• _Problem statement_:
Could you rewrite the entries as a Markdown table with the columns "Row" and "Line", starting at the line containing "Where should I click to: Refresh" and running through the end of the entries, leaving out blank lines?

* START *

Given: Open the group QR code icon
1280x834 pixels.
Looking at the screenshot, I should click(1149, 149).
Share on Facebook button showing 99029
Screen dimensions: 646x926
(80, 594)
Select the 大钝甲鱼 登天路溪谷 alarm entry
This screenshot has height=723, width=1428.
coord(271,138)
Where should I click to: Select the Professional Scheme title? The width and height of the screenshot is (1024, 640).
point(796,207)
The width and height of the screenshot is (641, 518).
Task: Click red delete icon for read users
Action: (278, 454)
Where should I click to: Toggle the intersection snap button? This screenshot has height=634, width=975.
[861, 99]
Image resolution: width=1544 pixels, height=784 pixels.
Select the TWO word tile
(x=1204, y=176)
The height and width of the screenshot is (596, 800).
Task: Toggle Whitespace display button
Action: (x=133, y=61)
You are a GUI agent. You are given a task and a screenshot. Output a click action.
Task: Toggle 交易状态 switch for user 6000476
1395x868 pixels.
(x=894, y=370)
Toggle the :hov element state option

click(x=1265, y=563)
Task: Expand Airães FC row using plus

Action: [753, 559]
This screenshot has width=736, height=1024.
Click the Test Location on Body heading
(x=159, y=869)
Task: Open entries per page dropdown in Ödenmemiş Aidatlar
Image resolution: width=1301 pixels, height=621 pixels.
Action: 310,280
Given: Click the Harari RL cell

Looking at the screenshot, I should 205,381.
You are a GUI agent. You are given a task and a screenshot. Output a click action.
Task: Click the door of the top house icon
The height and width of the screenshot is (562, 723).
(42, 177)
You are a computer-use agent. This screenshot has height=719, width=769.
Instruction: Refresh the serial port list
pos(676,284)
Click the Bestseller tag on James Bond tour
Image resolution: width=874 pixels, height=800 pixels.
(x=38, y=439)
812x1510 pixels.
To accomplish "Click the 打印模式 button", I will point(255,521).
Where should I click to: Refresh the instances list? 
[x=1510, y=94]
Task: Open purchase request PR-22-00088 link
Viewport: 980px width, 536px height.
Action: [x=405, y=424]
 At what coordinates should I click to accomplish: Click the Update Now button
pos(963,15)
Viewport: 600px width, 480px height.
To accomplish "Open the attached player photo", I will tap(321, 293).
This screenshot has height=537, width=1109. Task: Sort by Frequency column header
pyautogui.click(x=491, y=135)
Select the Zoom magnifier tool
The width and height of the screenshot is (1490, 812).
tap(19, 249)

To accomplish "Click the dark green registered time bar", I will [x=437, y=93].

* END *

• _Written answer_:
| Row | Line |
|---|---|
| 1 | Where should I click to: Refresh the instances list?  |
| 2 | [x=1510, y=94] |
| 3 | Task: Open purchase request PR-22-00088 link |
| 4 | Viewport: 980px width, 536px height. |
| 5 | Action: [x=405, y=424] |
| 6 |  At what coordinates should I click to accomplish: Click the Update Now button |
| 7 | pos(963,15) |
| 8 | Viewport: 600px width, 480px height. |
| 9 | To accomplish "Open the attached player photo", I will tap(321, 293). |
| 10 | This screenshot has height=537, width=1109. Task: Sort by Frequency column header |
| 11 | pyautogui.click(x=491, y=135) |
| 12 | Select the Zoom magnifier tool |
| 13 | The width and height of the screenshot is (1490, 812). |
| 14 | tap(19, 249) |
| 15 | To accomplish "Click the dark green registered time bar", I will [x=437, y=93]. |